Prompt:
Below are the records; give again exactly the line with "Task: Click the", the line with "The image size is (1330, 822).", and each line that lies between them, and nothing besides.

Given data:
========================================================================
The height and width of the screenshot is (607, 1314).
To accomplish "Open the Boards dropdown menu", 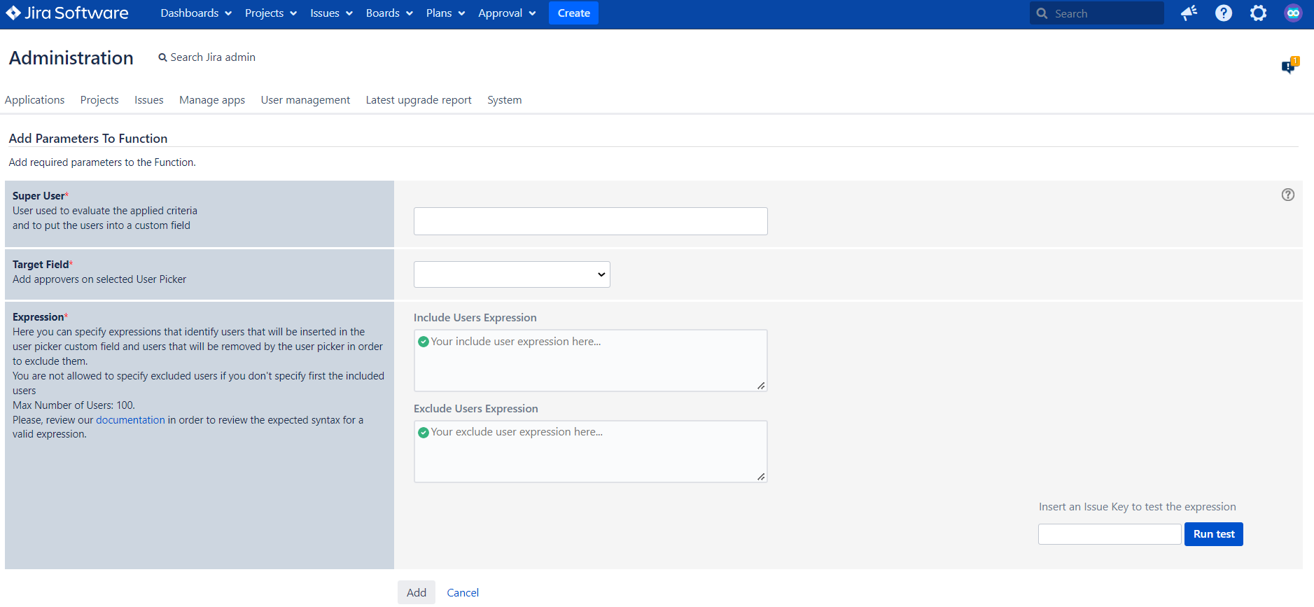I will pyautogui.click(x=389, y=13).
========================================================================
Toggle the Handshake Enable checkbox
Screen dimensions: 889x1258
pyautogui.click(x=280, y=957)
========================================================================
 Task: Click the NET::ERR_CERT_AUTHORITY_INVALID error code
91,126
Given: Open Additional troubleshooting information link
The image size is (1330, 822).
========================================================================
Solution for this task:
 Task: Click the NET::ERR_CERT_AUTHORITY_INVALID error code
91,126
Given: Open Additional troubleshooting information link
The image size is (1330, 822).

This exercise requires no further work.